Adesso ha la tracheobronchite. Tosse lamento sciroppi spray antibiotici. La casa è infestata. Che poi uno dice poverina, mica colpa sua se si prende un malanno dietro l’altro, no mica, è che la ragazza è gracile, io le dico su perpiacere mangia fai uno sforzo ma lei no, mi fa, lasciami in pace che non ci ho lo stomaco come il tuo e, a parte che non so se leggerci un tono di disprezzo, un po’ e’ vero si, ho messo su qualche chilo ma sono alto ed il leggero sovrappeso e’ camuffato dalla distribuzione verticale, dicevo, alimentazione modesta o meno, non è per niente normale la sequenza ininterrotta di mal di gola mal di testa mal di schiena vertigini due svenimenti pressione bassa eritema anemia fungo genitale che poi non si può piu’ nemmeno fare all’amore e la sera si gioca a Scarabeo fino alla morte.

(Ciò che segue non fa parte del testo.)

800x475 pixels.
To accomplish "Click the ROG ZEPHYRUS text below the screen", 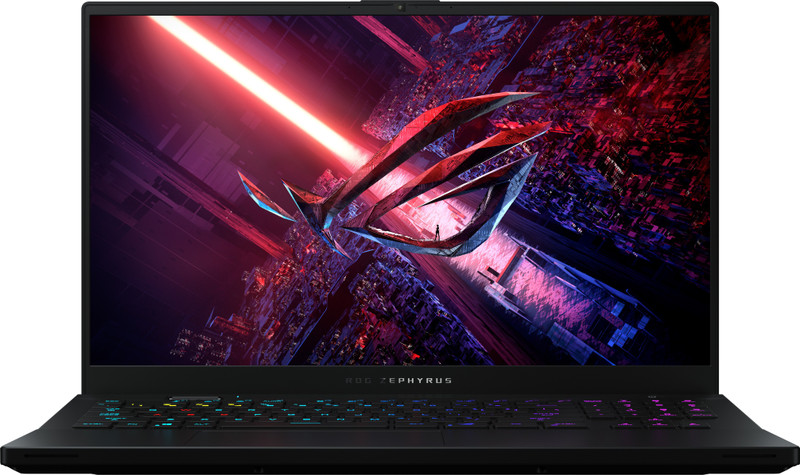I will [x=400, y=382].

La settimana scorsa facevano dieci giorni di tregua; torno a casa e la trovo con un pollice così che manco gliela fa a tenere in mano la forchetta.

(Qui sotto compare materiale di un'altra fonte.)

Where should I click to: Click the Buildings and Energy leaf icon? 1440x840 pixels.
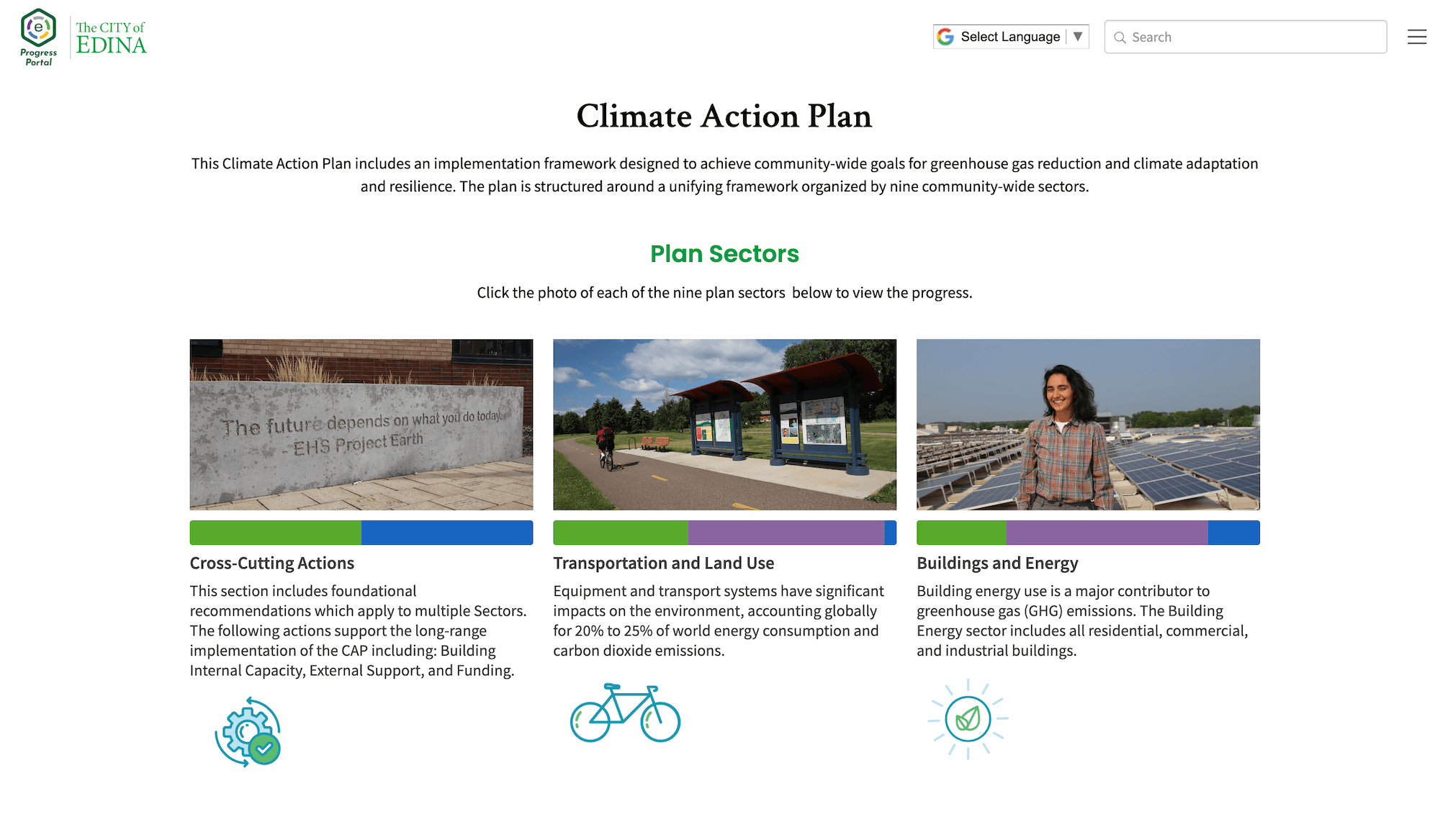966,719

Che hai fatto? Eh, stavo lavando i piatti e mentre sfregavo la pentola, ero senza guanti, mi si è ficcata una scheggia sotto l’unghia, la vedi? Una scheggia? Un pezzo di pasta, hai presente i fili d’angelo? Ecco era un filo d’angelo secco.

Dopo due giorni, col dito violaceo e declinante alla necrosi, lei continua a rifiutarsi di andare dal medico che, capiscimi, son tutti macellai e minimo minimo mi tolgono l’unghia e buonanotte.  Si amore, io ti capisco ma tu sii ragionevole, dimmi, adesso ti fa male? Noooo, per niente, giusto un pizzico.

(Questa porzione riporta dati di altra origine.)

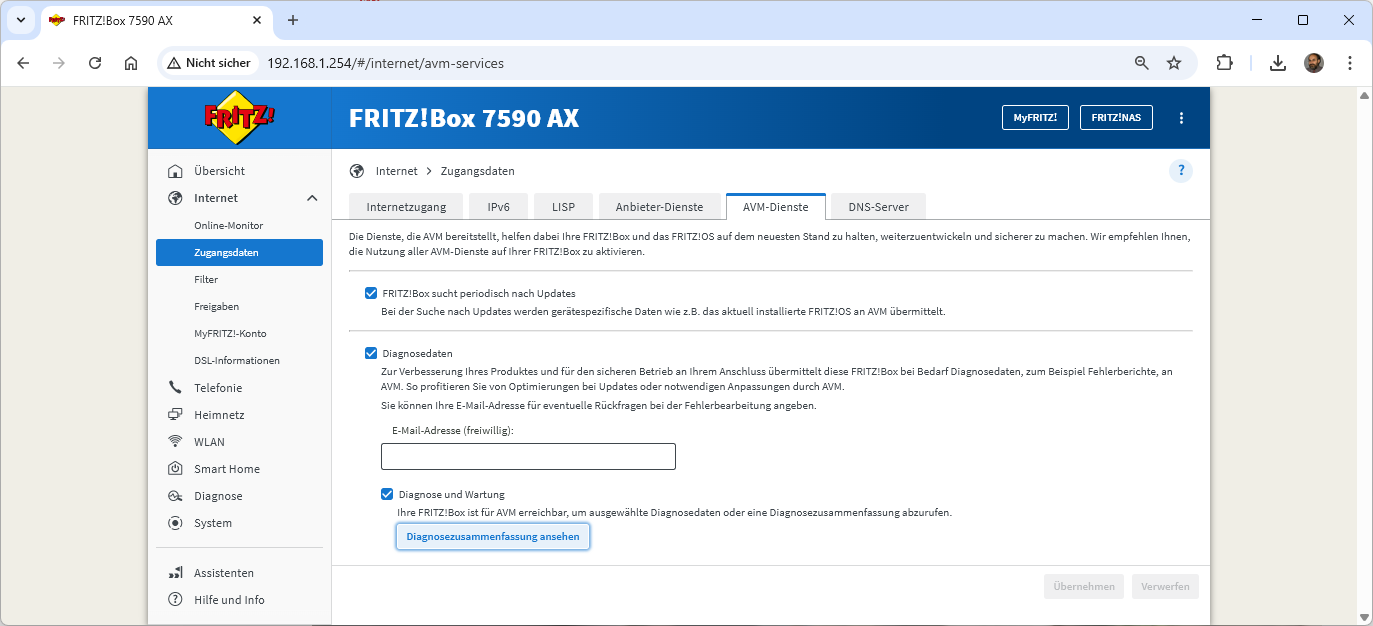
Task: Open the blue help question mark icon
Action: pyautogui.click(x=1181, y=171)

La trovo in bagno che tenta di impalcare il dito con una limetta per le unghie che se tiene stretto non sente piu’ l’infezione che pulsa. La carico a forza in auto. Dopo sette ore passate ad arginare i suoi tentativi di fuga, il medico come prima cosa le ficca un ago rovente sulla carne viva e raschia sotto l’unghia raschia fino in fondo fin dove e’ dato all’uomo arrivare. Rasch rasch. Urla sangue e pus. Alla fine, con la lamina penzoloni, il medico desiste, la scheggia è troppo profonda non si riesce a toglierla in questo modo, sarà necessario praticare un foro per estrarla. Poiche’ da’ la notizia sorridendo, la mia fidanzata che ancora non capisce bene il frasario tecnico, intuisce che tutto e’ finito che ci si sta mandando a casa. Traduco e chiarisco l’equivoco. Ah davvero? E chiedigli un po’ con cosa pensano di farmi il buco. Traduco. Dice con un trapano da dentista solo che adesso non ne hanno, dobbiamo tornare domani sera.

In quel momento, nonostante il senso di pena montante alla vista del pollice massacrato, mi cresce altresi’ l’acredine che se ci penso mi viene in mente che io i fili d’angelo non li mangio da piu’ o meno un anno e allora sei proprio una stronza che ti fai le paste di nascosto e poi mi dai del grassone perche’ a cena ci ho fame e te no.

In ogni caso non lascero’ che si trapani l’unghia della mia fidanzata se non altro perche’ ne potrebbe venire una malattia peggiore, che so, il tetano. E allora, visti i precedenti, conveniamo che è meglio lasciar perdere la medicina convenzionale, andiamo piuttosto in cerca di un santone che magari oltre all’infezione può fare un intervento piu’ generale.

Il giorno seguente, mentre sono al supermercato che acquisto la confezione mega di fili d’angelo che mi è salita la voglia, comincio a pensare che la vita all’estero è per i forti di stomaco non certo per fuscelli delicati come lei. Adesso ha la tracheobronchite.